Die weiteren Schritte hängen davon ab, ob der Urlauber die Ware bereits bezahlt hat oder ob nicht. Wurde der Kaufpreis anteilig oder vollständig bezahlt und verweigert der Verkäufer die Rückerstattung, kann eine Klage in Betracht kommen.

Da auch in diesem Fall das Gericht am Wohnort des Urlaubers zuständig ist, müsste der Verkäufer zur Gerichtsverhandlung anreisen. Dies wird jedoch eher selten geschehen, so dass der Urlauber das Verfahren bereits durch ein Versäumnisurteil für sich entscheiden könnte.

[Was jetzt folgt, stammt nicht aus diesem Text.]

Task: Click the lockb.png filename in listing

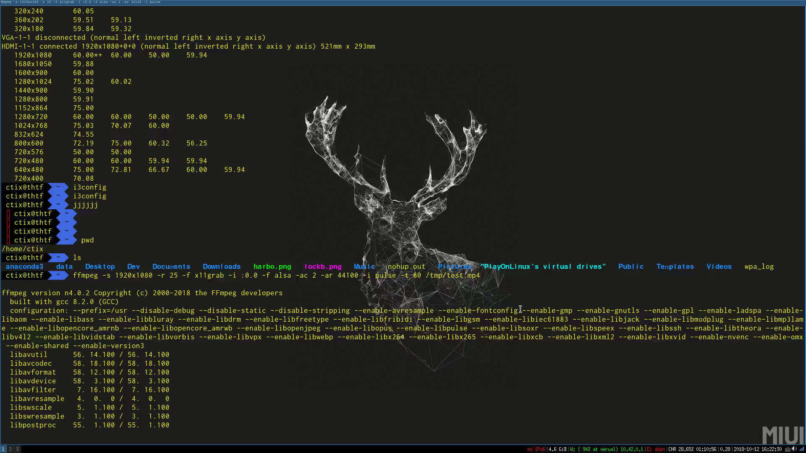Action: [x=323, y=267]
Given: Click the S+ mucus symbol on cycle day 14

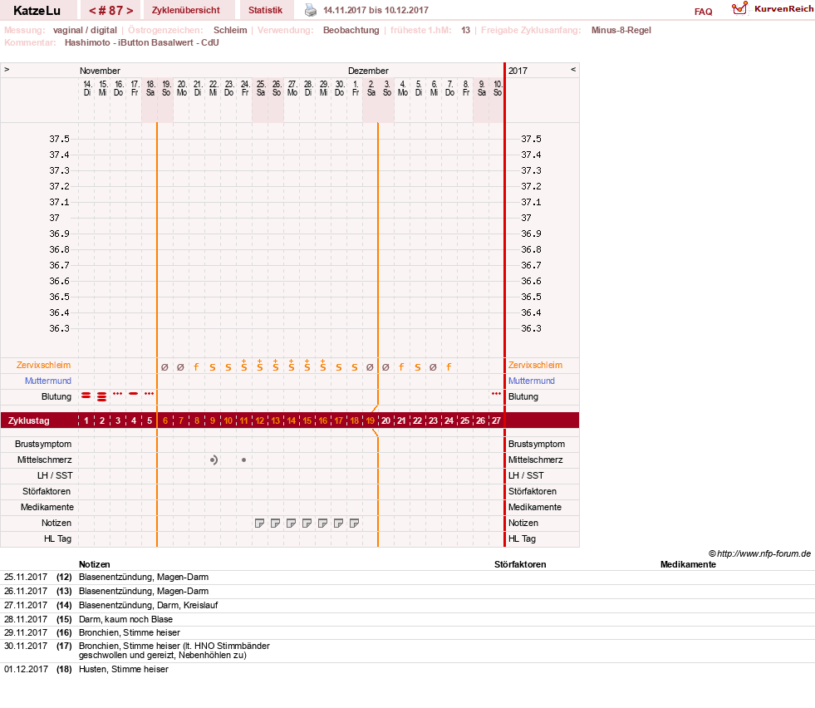Looking at the screenshot, I should pos(291,366).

Dadurch wiederum hätte er die Möglichkeit, seine Forderung durch eine Vollstreckung durchzusetzen. Bevor der Urlauber aber zu rechtlichen Mitteln greift, sollte er anwaltlichen Rat einholen.

 

Wann sollte der Kaffeefahrtteilnehmer einen Anwalt einschalten?

Bereut der Kaffeefahrtteilnehmer seinen Kauf, sollte er zuerst selbst aktiv werden. Durch einen fristgerechten Widerruf schafft er die notwendigen Voraussetzungen, um den Kaufvertrag rückgängig zu machen und sein Geld wiederzubekommen.

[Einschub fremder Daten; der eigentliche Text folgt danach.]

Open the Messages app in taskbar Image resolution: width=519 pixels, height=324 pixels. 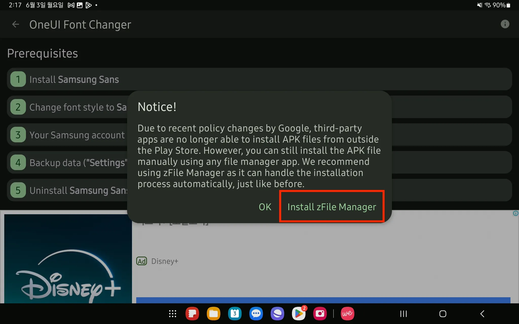(x=256, y=314)
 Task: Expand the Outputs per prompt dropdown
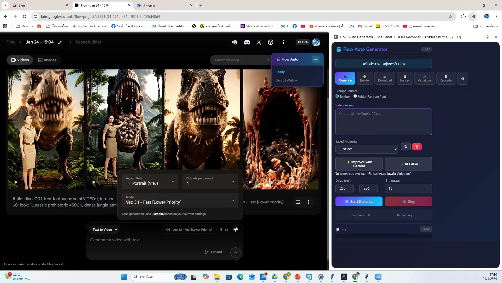click(x=210, y=181)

Gleichzeitig entstehen ihm so keine zusätzlichen Kosten und in vielen Fällen lässt sich die Angelegenheit damit klären. Ist sich der Kaffeefahrtteilnehmer unsicher, kann er sich auch an die örtliche Verbraucherzentrale wenden. Sie wird ihm mit Rat und Tat zur Seite stehen.

Bringen die eigenen Bemühungen nichts, kann der Kaffeefahrtteilnehmer einen Fachanwalt für Verbraucherrecht hinzuziehen. Der Anwalt kann einschätzen, wie die Erfolgsaussichten stehen und die weitere Vorgehensweise empfehlen. Möchte der Teilnehmer Klage gegen den Kaffeefahrtveranstalter erheben, sollte er auf jeden Fall einen Anwalt einschalten.